I'm learning to come to a sort of detached acceptance of this that doesn't involve self-pity (good luck, right?) because the alternative is what? Hysteria? Obsession? No thanks. I've done that. It doesn't work, either. It just means you're even more annoying than you might be on a good day. My life is quite full, besides, and I've gotten to the point where I really don't care if anyone wants to go to a show or a movie or to the mall – if they want to, that’s great most of the time, but I take myself wherever regardless, because I refuse to limit my experiences based on who can share them. And the funny thing is that I find myself more open to my friends than ever, and I give a lot to (and receive much more from) the family relationships that are at the core of my life, too. So although I might have numbed out where the relationship thing is concerned, it didn't translate to the rest of my life, thank God.
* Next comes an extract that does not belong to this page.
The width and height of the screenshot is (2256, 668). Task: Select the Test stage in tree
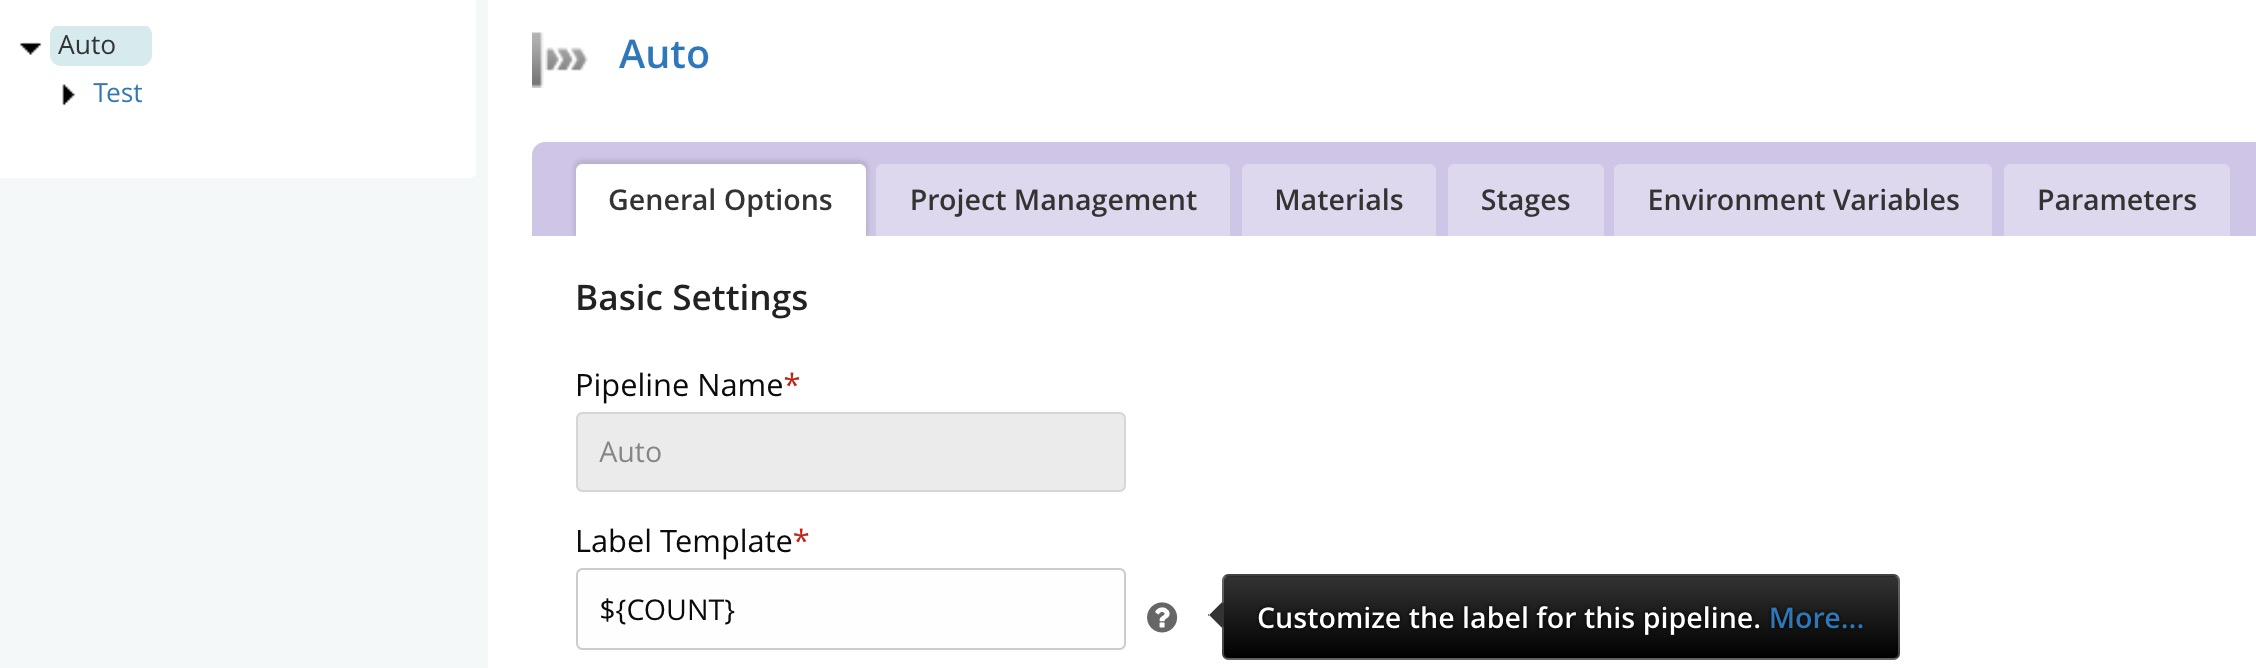pyautogui.click(x=117, y=93)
And this sounds frighteningly like the Catholic concept of the “single life as vocation” that I learned about in those old religion classes, so please excuse me while I step outside and heave. Violently. Get out of my HEAD, Sister Mary from whatever Caribbean
So all this brings me to what made January better, and set me to thinking how it all would be just fine. It’s too much for this post, but it will come soon, as soon as I get a chance to sit down and share the words and pictures that made it so. Thanks for slogging through this one, if you did. It’s cold, but the sun is out indeed.